***** PROVIDED TEXT
# Seeking advice



## higgycu (Jan 1, 2009)

Hello, I apologize for this long winded post but I think it is necessary to give the complete picture. Here is my story and thanks for taking the time to read my novel.

My wife of almost 17 years walked out on me and our two lovely daughters (15 and 13). She said that she needed to move in with her parents because she was feeling overwhelmed and needed her space. Of course, I am freaking out but I try and be respectful and give her, her space. Here is where the story gets interesting.

We bought a horse 8 months ago for our 15 year old daughter. But I knew it was really for my wife and thought it would be good for her, because I could sense she was feeling depressed. About the time she started working with an older gentleman (55) we are both 44 to help her train our horse. When she left I asked her if there was someone else and she told me no.

Well on the 30th, I had to go to the ER and she met me there for support which I thought was great and you know how slowly things happen in an ER, it gave us time to have a great conversation and I basically told her how I felt we could work things out. Again, I asked if there was someone else and you guessed it, there is. I asked her if she loved him and she said no but she has an emotional attachment. He is easy to talk to and doesn’t expect anything from her. I on the other hand am frustrating her because I have expecations like wanting her to come back home. Okay, but I ask her have you slept with him? She says no and I believe her because she has always been the most trustworthy person I have known.
**********
> _EXERCISE GOAL_:
Decide whether each statement agrees with the forum post above. Answer yes or no, and quote the words from the post that settle it.
(a) The horse was bought for the couple's 13-year-old daughter.
(b) The wife came to the ER while the writer was there.
(c) The wife said she loves the older gentleman.
***** SOURCE MATERIAL
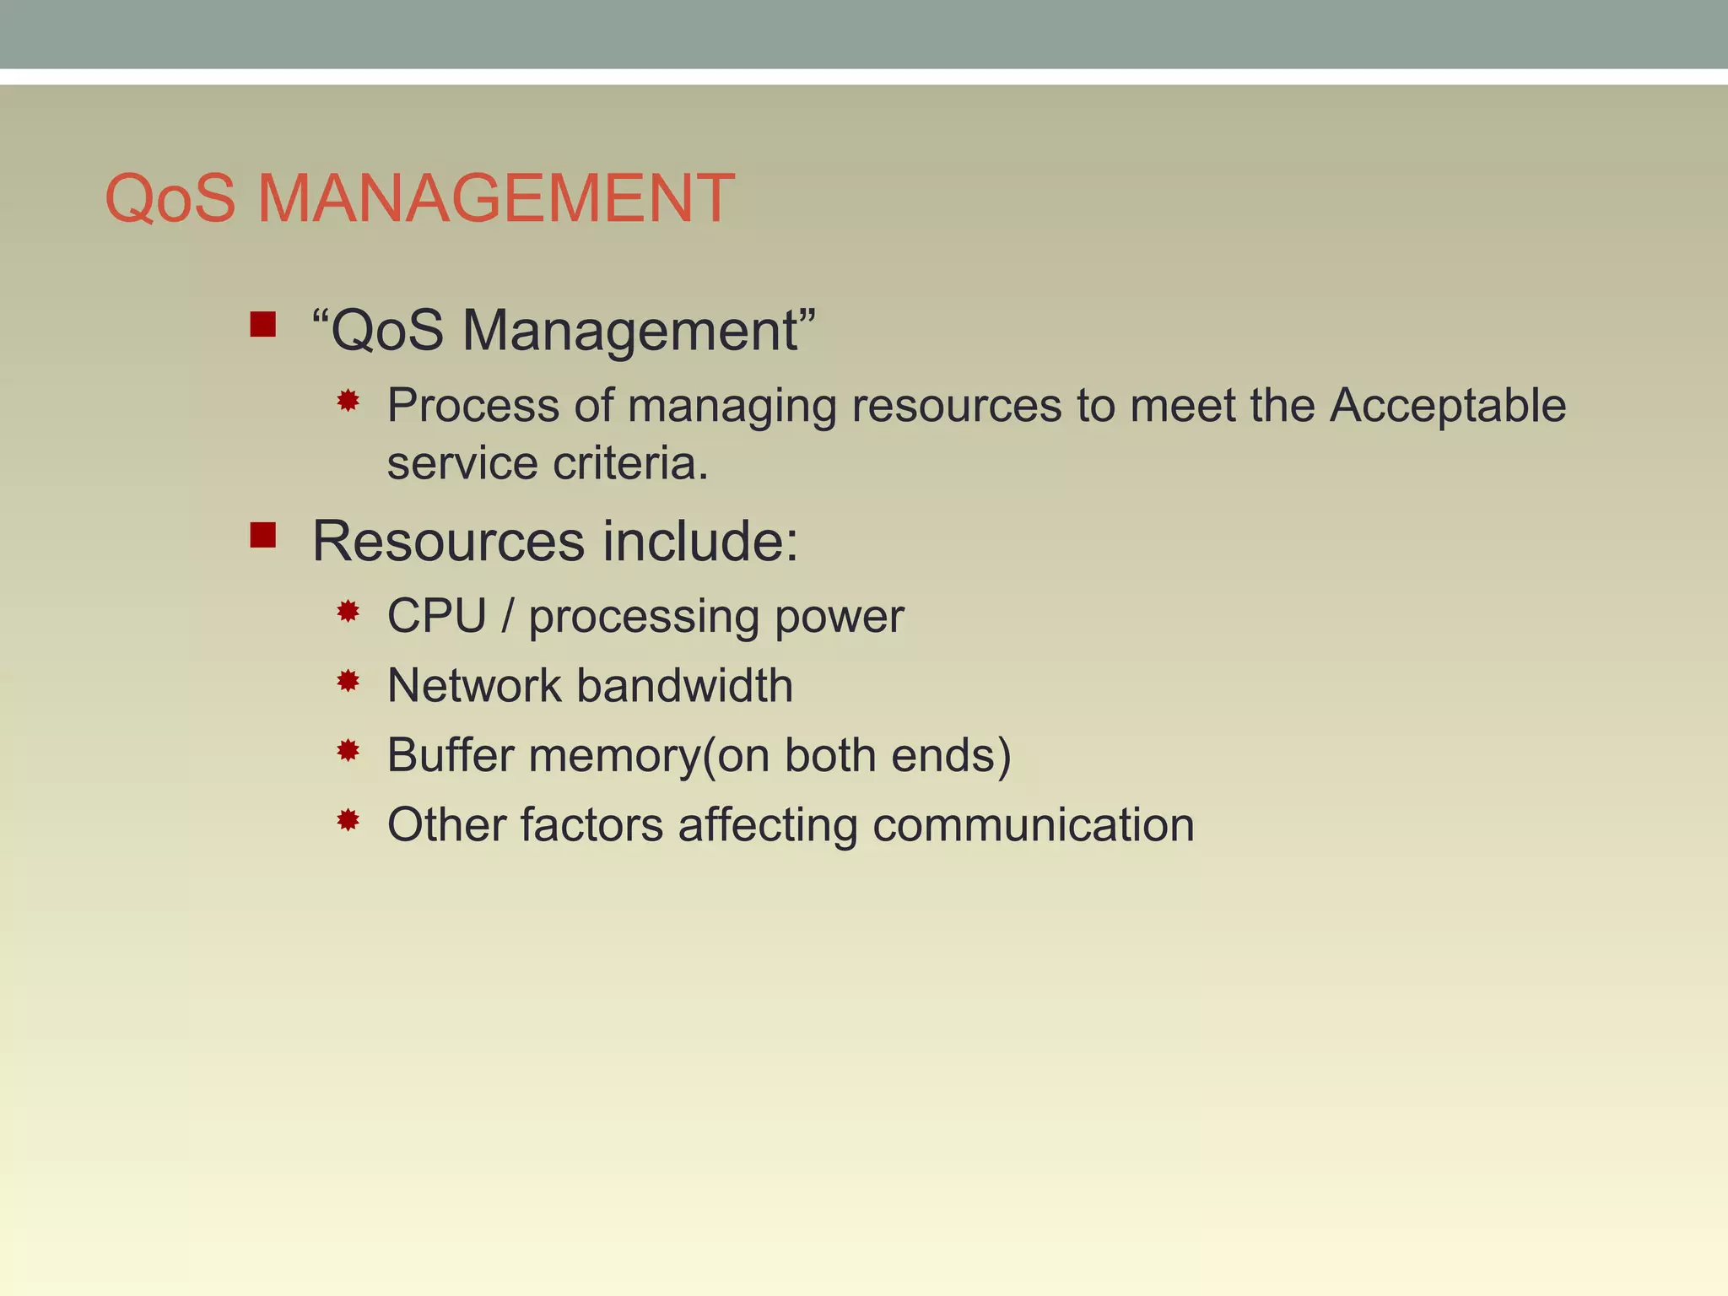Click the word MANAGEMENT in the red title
[495, 198]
**********
> _ANSWER TO THIS PROBLEM_:
(a) No: "We bought a horse 8 months ago for our 15 year old daughter."
(b) Yes: "she met me there for support"
(c) No: "I asked her if she loved him and she said no but she has an emotional attachment."